A Wisconsin statute interfered with the right to marriage if one failed to meet certain child support obligations under the statute.
Synopsis of Rule of Law.
A statute’s direct interference with the right to marry can only be upheld if it passes strict scrutiny.
A Wisconsin statute required all its residents, who had minor children not in his or her custody and which he or she is under an obligation to support, to obtain court permission to marry, to demonstrate compliance with the support obligation, and to state that the children covered by the support order are not or not likely to become public charges.

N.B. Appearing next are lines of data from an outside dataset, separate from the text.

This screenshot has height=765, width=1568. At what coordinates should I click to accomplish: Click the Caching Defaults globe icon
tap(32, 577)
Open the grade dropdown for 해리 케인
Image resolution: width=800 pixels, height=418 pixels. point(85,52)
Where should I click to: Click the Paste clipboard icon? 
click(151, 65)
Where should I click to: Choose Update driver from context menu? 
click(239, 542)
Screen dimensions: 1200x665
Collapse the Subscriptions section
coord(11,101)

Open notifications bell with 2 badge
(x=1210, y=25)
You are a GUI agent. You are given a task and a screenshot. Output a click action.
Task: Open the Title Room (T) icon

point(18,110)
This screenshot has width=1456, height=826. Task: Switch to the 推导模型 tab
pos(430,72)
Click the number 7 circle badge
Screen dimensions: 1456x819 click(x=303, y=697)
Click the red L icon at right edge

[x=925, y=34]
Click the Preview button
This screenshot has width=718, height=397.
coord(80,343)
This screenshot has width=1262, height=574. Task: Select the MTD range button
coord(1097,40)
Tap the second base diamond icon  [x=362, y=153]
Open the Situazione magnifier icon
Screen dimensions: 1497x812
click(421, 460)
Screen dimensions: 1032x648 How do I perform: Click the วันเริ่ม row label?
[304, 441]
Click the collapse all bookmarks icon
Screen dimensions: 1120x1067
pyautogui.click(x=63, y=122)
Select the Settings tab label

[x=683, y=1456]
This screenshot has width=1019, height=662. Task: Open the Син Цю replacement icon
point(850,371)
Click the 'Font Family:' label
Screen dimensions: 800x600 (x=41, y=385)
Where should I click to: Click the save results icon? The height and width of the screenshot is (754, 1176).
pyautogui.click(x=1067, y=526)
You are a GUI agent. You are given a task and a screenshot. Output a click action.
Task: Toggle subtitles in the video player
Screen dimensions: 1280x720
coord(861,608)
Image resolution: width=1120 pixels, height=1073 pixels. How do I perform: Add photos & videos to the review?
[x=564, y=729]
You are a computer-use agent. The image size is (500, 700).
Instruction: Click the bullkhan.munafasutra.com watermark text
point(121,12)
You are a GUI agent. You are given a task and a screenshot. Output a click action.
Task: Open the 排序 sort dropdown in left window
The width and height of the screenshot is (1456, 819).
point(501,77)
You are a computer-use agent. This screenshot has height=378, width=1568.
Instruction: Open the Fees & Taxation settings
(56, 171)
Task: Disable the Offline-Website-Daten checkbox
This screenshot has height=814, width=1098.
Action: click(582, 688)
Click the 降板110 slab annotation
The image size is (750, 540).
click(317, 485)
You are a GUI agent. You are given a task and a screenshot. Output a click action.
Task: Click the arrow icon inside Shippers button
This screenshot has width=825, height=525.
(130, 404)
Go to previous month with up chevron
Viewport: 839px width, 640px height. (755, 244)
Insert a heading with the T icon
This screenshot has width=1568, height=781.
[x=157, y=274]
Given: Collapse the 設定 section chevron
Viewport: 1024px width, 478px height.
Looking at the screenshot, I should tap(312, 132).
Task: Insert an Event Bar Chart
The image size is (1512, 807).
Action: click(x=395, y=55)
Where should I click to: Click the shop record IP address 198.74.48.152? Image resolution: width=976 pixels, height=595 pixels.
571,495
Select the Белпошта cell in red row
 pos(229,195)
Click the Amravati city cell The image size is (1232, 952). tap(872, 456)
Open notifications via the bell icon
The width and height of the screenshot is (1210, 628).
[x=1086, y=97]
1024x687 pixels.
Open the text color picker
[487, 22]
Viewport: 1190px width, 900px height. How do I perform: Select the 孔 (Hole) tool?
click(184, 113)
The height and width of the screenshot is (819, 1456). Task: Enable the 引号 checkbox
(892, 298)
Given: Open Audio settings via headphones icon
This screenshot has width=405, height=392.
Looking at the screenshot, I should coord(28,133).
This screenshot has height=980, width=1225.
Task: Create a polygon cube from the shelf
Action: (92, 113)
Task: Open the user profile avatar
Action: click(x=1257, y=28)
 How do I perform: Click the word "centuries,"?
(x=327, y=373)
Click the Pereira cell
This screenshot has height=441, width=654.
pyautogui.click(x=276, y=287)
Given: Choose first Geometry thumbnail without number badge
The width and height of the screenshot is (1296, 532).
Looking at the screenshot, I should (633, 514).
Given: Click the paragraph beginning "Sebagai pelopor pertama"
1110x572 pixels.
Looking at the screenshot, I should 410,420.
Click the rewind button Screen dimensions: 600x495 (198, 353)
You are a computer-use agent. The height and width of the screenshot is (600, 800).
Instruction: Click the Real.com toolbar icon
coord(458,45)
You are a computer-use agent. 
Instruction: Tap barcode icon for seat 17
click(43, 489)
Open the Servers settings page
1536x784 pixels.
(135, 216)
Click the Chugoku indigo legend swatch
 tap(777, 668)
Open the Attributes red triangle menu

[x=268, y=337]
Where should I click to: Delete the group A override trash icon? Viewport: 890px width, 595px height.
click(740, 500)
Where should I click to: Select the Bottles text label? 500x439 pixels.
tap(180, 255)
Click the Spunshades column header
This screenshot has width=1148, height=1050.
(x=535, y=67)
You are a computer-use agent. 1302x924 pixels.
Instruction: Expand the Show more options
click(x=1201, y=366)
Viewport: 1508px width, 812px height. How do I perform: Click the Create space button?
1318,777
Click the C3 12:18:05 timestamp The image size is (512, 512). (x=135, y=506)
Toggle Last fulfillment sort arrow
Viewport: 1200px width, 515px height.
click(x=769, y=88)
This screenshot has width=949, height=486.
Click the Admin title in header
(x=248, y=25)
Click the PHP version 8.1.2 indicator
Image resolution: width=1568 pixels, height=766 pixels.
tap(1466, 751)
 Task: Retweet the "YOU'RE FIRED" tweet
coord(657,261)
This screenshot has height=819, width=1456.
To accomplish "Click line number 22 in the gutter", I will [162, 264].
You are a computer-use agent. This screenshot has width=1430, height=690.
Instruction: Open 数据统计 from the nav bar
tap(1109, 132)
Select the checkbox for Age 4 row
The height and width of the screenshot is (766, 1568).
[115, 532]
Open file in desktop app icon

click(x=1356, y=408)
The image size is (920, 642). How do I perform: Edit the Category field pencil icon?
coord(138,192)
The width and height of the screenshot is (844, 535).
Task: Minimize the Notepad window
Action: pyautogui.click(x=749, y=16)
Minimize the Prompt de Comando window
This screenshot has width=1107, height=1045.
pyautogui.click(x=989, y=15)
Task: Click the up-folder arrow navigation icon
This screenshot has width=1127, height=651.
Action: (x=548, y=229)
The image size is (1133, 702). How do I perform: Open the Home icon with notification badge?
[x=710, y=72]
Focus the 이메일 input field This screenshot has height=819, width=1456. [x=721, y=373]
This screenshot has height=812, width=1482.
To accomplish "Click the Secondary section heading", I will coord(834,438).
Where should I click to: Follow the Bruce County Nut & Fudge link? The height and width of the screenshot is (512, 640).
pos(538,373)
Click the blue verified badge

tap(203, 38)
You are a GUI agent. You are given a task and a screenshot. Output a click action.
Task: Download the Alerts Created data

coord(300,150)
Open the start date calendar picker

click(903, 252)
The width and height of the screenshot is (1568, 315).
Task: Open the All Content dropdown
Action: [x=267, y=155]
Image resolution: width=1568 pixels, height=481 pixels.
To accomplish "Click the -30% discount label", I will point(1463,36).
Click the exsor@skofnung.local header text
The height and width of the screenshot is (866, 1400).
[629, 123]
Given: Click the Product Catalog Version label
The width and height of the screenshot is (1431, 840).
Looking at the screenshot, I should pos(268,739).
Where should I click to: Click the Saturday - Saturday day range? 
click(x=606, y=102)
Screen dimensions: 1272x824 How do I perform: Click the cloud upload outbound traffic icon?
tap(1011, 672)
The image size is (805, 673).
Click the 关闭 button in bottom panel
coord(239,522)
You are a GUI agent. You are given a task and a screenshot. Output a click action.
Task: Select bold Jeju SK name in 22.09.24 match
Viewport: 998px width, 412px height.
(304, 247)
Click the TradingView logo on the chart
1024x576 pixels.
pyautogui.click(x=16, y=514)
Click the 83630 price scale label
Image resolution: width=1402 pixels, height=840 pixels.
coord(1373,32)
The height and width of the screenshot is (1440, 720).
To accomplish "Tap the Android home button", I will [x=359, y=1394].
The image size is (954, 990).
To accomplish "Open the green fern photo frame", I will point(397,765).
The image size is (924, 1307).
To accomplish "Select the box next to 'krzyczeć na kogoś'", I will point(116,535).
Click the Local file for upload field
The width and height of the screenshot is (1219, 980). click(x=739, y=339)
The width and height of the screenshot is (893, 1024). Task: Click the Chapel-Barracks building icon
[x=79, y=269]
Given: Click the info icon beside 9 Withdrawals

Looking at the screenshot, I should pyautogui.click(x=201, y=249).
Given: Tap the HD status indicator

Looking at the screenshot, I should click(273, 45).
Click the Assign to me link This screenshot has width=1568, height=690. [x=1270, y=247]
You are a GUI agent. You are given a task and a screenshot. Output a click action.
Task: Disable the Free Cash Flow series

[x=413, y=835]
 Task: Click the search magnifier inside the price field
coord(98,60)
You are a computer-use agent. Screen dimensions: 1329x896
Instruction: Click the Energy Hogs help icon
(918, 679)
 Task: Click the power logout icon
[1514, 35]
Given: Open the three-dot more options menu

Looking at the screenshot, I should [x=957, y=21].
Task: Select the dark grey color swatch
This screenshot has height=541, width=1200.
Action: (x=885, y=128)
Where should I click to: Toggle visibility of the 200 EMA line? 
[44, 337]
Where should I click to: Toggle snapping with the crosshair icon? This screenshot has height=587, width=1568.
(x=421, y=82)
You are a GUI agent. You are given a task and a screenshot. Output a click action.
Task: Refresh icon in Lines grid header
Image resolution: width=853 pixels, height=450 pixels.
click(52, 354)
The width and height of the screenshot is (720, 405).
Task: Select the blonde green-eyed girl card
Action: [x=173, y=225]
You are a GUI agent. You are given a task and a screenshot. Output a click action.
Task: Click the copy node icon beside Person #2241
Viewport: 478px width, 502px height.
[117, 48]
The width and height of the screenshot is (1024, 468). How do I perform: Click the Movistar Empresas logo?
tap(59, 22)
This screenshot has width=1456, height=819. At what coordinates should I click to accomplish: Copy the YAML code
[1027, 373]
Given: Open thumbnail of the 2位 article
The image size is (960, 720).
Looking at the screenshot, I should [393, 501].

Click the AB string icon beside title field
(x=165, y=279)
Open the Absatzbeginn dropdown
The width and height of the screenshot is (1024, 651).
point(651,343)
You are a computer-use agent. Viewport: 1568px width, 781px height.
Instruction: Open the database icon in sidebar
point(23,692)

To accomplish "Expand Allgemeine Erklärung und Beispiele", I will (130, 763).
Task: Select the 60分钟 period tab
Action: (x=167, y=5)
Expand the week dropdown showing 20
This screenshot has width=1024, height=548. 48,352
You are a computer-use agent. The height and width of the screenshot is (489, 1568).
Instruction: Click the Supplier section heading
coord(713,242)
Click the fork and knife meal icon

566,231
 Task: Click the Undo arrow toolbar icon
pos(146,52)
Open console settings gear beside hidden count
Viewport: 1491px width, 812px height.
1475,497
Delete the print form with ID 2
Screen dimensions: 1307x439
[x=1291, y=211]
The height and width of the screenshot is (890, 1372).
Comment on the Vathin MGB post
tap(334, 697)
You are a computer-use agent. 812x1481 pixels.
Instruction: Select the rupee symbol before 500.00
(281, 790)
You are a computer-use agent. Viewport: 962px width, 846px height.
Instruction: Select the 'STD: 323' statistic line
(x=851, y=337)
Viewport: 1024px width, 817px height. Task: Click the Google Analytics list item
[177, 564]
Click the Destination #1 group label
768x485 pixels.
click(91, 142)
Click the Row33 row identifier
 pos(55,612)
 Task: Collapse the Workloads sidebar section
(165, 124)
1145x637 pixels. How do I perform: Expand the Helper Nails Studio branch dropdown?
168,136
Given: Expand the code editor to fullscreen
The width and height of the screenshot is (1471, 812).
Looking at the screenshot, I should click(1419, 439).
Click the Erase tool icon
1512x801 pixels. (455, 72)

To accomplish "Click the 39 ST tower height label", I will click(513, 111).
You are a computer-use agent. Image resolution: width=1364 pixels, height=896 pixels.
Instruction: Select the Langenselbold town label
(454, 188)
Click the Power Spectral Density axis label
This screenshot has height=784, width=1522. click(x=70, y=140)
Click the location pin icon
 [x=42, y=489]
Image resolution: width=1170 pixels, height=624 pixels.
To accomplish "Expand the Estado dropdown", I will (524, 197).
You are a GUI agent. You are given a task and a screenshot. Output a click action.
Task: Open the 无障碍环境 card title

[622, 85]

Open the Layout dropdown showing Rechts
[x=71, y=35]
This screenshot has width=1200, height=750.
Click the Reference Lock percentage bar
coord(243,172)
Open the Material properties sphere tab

The statute was challenged as a violation of the Equal Protection and Due Process Clauses of the United States Constitution (Constitution) because it hindered a couple’s right to marry. The District Court held the statute invalid under the Equal Protection Clause. The Wisconsin Supreme Court affirmed.
Whether a statute’s significant interference with marriage violates a couple’s fundamental right to marry.
Justice Thurgood Marshall (J. Marshall). Yes. “When a statutory classification significantly interferes with the exercise of a fundamental right, [such as the fundamental right of marriage], it cannot be upheld unless it is supported by sufficiently important state interests and is closely tailored to effectuate only those interests . . . .” The Wisconsin statute “clearly does interfere directly and substantially with the right to marry” and fails to pass strict scrutiny. The statute requires a marriage by court order, imposes a criminal violation on those not meeting the requirements of the statute and prevents those from gaining a marriage license because they lack the financial resources to pay outstanding child support or cannot prove that their children will be public charges. The state’s goals of having an opportunity to counsel marriage applicants on the importance of paying back child support and protecting the welfare of out-of-custody children through “imping[ing] on
the right to marry” cannot be supported by the Constitution. Therefore, the judgment is affirmed.
Justice William Rehnquist (J. Rehnquist). Under the Equal Protection and Due Process Clause, this statute only requires examination under the rational basis test. “The statute so viewed is a permissible exercise of the State’s power to regulate family life and to assure the support of minor children . . . .”
Concurrence. The concurring opinions are as follows:
Justice Potter Steward (J. Stewart). “The problem in this case is not one of discriminatory classifications, but of unwarranted encroachment upon a constitutionally protected freedom.” The statute at issue “is unconstitutional because it exceeds the bounds of permissible state regulation of marriage, and invades the sphere of liberty protected by the Due Process Clause of the Fourteenth Amendment” not the Equal Protection Clause.
Justice Lewis Powell (J. Powell). “Because the State has not established a justification for this unprecedented foreclosure of marriage to many of its citizens solely because of their indigency,” the statute can not be upheld by the Constitution.’
Justice John Paul Stevens (J. Stevens). “Even assuming that the right to marry may sometimes be denied on economic grounds, this clumsy and deliberate legislative discrimination between the rich and the poor is irrational in so many ways that it cannot withstand scrutiny under the Equal Protection Clause of the Fourteenth Amendment.”
The Supreme Court of the United States (Supreme Court) holds the right to marry on the same level of importance as other fundamental rights such as procreation, childbirth, childrearing, and family relationships.